(提取的记录)
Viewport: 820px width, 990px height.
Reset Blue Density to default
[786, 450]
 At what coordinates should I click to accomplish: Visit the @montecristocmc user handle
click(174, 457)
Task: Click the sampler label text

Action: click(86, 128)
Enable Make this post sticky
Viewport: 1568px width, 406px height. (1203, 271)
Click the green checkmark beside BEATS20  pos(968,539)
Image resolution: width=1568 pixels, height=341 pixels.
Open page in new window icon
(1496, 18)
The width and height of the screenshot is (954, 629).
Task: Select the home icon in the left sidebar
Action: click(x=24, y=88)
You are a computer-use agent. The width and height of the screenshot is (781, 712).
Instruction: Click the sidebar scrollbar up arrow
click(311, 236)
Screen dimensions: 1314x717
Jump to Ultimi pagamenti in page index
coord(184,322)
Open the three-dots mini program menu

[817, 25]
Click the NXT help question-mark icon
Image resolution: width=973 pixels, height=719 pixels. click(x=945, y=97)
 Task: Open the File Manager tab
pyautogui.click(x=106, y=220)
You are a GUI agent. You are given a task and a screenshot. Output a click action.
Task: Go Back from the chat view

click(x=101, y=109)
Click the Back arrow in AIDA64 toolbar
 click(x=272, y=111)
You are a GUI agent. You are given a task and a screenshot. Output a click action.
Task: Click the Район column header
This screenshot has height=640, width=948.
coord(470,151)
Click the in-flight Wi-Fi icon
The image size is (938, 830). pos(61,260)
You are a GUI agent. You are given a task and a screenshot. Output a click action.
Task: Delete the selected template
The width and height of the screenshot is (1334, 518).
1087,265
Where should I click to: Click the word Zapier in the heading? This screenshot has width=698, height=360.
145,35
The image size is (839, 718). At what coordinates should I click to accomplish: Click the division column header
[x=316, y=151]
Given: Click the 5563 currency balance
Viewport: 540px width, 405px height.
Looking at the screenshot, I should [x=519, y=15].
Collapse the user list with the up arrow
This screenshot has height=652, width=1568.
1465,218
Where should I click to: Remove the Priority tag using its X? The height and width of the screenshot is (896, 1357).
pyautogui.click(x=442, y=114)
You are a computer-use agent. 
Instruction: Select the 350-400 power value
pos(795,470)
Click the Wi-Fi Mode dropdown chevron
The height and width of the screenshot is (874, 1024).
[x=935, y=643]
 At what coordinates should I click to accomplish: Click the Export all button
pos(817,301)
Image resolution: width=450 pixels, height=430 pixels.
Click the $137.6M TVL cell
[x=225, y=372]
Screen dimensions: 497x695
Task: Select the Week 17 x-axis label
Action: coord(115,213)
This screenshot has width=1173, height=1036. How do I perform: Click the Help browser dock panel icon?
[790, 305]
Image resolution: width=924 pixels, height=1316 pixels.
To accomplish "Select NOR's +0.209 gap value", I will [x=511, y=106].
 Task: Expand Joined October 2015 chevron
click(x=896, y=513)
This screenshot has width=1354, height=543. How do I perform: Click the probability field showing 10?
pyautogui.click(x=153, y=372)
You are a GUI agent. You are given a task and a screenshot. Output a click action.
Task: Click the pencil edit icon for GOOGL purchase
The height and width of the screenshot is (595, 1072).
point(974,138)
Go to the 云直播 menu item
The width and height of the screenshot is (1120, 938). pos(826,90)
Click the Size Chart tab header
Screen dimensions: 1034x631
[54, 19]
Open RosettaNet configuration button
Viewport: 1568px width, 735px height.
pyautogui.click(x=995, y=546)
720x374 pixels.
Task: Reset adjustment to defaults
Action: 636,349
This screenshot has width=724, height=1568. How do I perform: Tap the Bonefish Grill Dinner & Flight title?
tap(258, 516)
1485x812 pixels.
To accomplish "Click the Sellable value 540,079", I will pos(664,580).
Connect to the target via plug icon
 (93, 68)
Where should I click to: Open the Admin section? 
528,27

■ 挑战 ■
从第一行起，直到包含“Click the green”的那一行（含首尾两行），以编号列表的形式列出这些行，空行不计。

■ 任务解答 ■
1. Viewport: 820px width, 990px height.
2. Reset Blue Density to default
3. [786, 450]
4.  At what coordinates should I click to accomplish: Visit the @montecristocmc user handle
5. click(174, 457)
6. Task: Click the sampler label text
7. Action: click(86, 128)
8. Enable Make this post sticky
9. Viewport: 1568px width, 406px height. (1203, 271)
10. Click the green checkmark beside BEATS20  pos(968,539)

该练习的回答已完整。